その横顔は、光景は、胸が灼けるほどに美しかった。
「……もう、朝ですね」
「うん」
「不思議です。こんなに時間が早く感じたのは、生まれて初めて」
「オレもそう。一秒よりも短かったかもしれないな」
「それなのに、思い出すと永遠のように思えて、少し不安です。私はちゃんと世界に座れていますか?」
「あぁ。そこにいるよ。この世界に」
「でも、あなたさまは」
「この世界には、立っていられなくなる。いや、立つことを辞めるんだ」
「ーー。
「え? ごめん、よく聞こえない」
「ーー。
「リュカ? 何て言ったんだ?」
その囁きは、本当に、瞬きの合間だけのものだった。
……行かないで。
「……」
お願いします。どうか行かないで。ここに居て。
「……」
何もしてくれなくて良いんです。私の隣に居てくれるだけで良いんです。
「……」
お願い。お願いだから。
「……」
あぁ……! ごめんなさい。本当にごめんなさい。こんなこと言うつもりじゃなかった。言うつもりじゃなかったんです。本当です。でも。
「……」
でも、だめだった。やっぱり、私には耐えられなかった。ごめんなさい。あなたさまを困らせたくない。いつまでも幸せでいて欲しい。いつでも笑っていて欲しい。本当に、ただそれだけなのに。
「……」
私は、リーリやパティちゃん、アヤさんや団長さま、牧村さまが居てくれるだけで幸せなのに。
「……」
それなのに、どうしてそれ以上を求めてしまうの? それどころか、あなたさまさえ居てくれれば良いと、そんな酷いことすら思ってしまう。
「……」
好きなんです。初めて会ったあの日から。魔王の娘ではなく、私を普通の女の子として接してくれたあの瞬間から。あなたさまが、好きなんです。
「……」
あなたさまだけなのです。
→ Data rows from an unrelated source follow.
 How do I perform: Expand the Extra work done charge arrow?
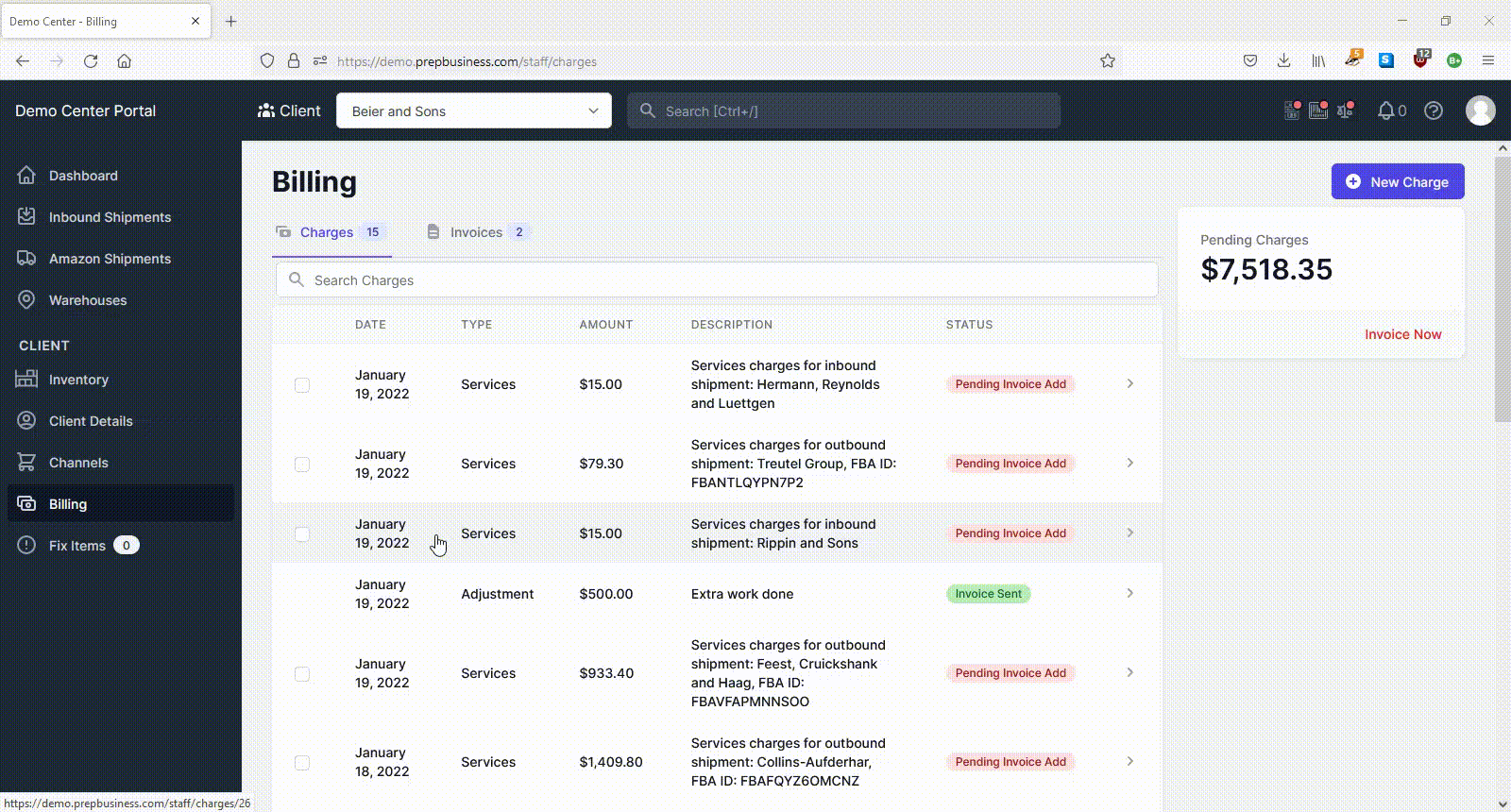pyautogui.click(x=1129, y=593)
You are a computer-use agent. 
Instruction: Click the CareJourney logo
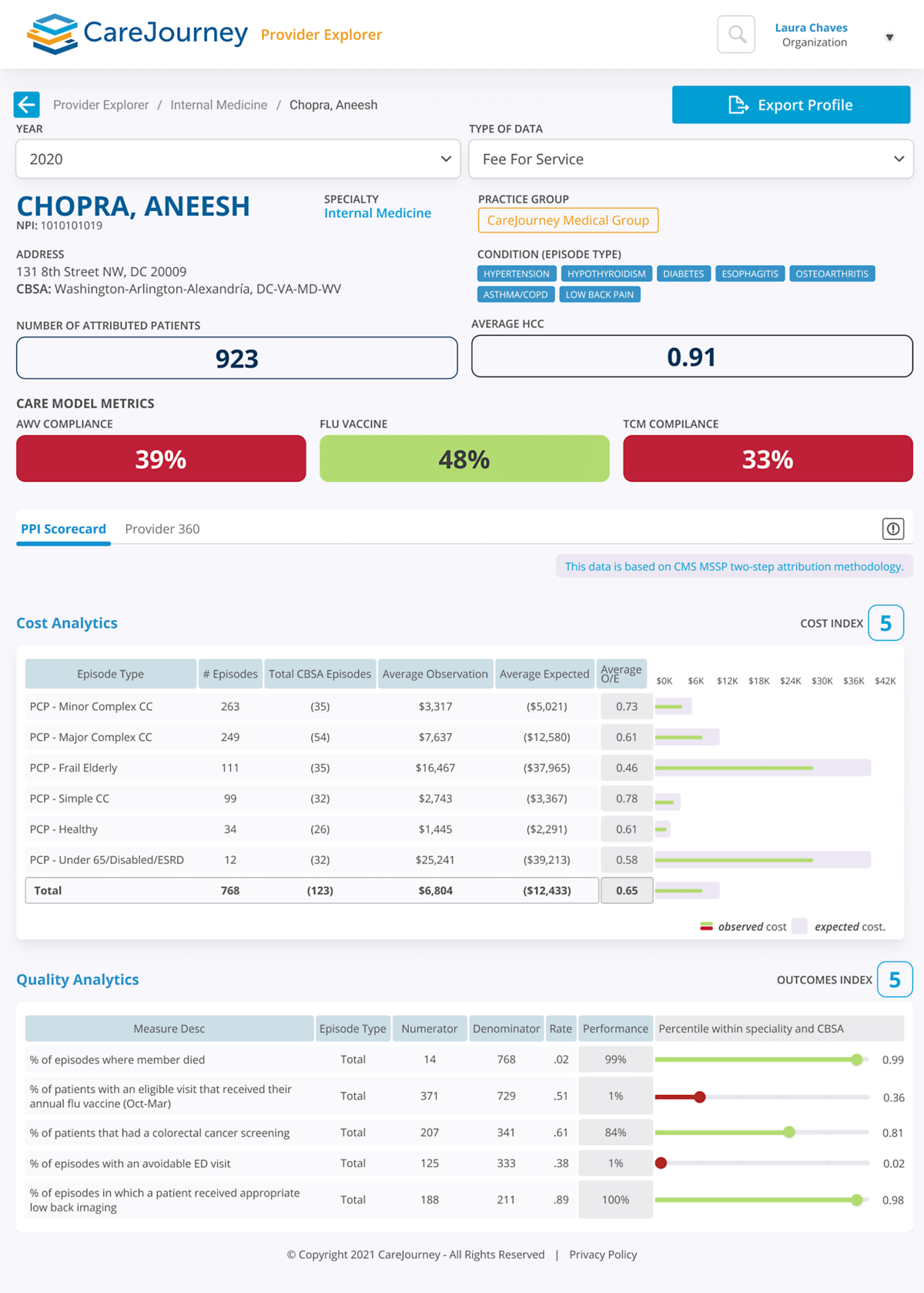tap(138, 34)
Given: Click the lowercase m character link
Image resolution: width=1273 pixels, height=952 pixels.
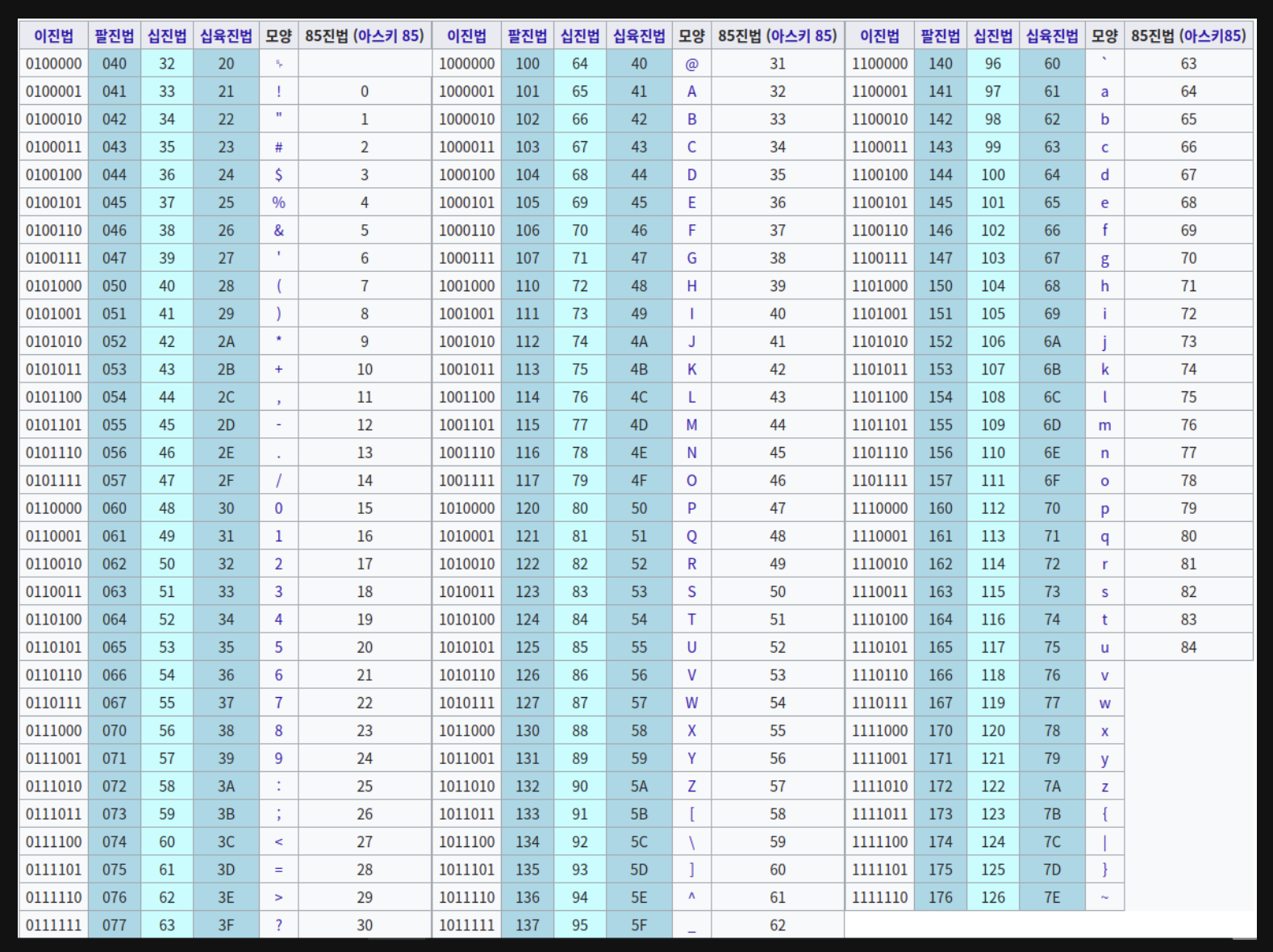Looking at the screenshot, I should 1104,425.
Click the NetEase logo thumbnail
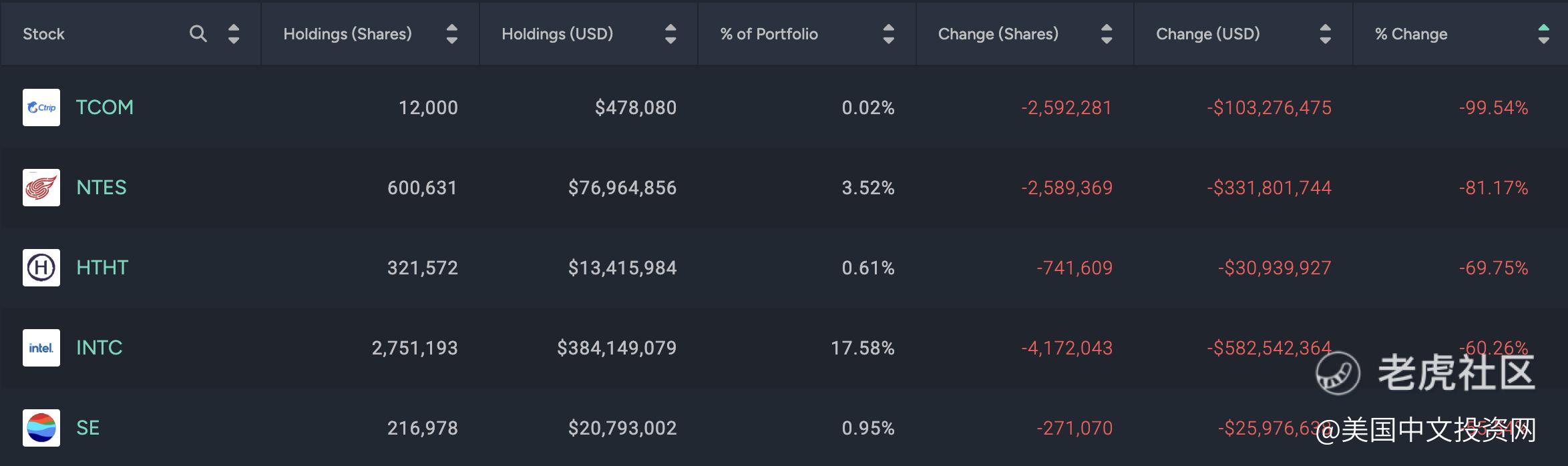Image resolution: width=1568 pixels, height=466 pixels. tap(41, 188)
私の中身を見てくれる方は。あなたさまだけなのです。私に微笑みかけてくれる方は。そんなあなたさまのことが、愛しくて愛しくてたまらないんです。
「……」
あぁ、もう、何故。何故。どうして、あなたさまと出会ってしまったの? お別れがこんなに哀しいのなら、最初から出会わなければ良かった。その笑顔も、温もりも、優しさも、全て知らないままでいたかった。
「……」
好きな殿方が。どうしようもなく愛しい誰かがいる気持ちなんて、知らない方が良かった。ただの魔族の小娘で良かった。良かったのに。
「……」
あぁ。でも。
「……」
こんなに、胸が張り裂けそうなほど。こんなにも苦しくて、痛くて、おかしくなってしまいそうなのに。
「……」
なのに。
「……」
なのにどうして、あなたさまを好きな気持ちは消えないの。苦しくて苦しくて、息もできない思い出なのに。
「……」
どうして、こんなにも大切なの。忘れたくないと思ってしまうの。
「……」
お願い。どうかお願い。お願いします。行かないで。
「……」
行かないで。ずっとここに居て。お願いします。お願いします。どうか。どうか。
「……」
私の手を握っていて。肩を抱き寄せていて。頬に触れていて。
「……」
私を、見つめていて。
「……」
あぁ! あぁ……! あなたさまのことが、エドガーさまのことが、狂おしい程、好きなんです。だから。だから……! どうか、お願い……!
「……リュカ」
「えぇ。どうかなさいましたか?」
オレの言葉に、リュカは静かに頷いた。オレの不義理全てを呑み込んで。オレの自分勝手を、弱さを、何もかもをその小さな身体に溜め込んで。
「オレ、行くよ」
立ち上がったオレに、腰を下ろしたまま。
「はい。行ってらっしゃいませ」
一滴の涙すら見せることなく、そう微笑んだ。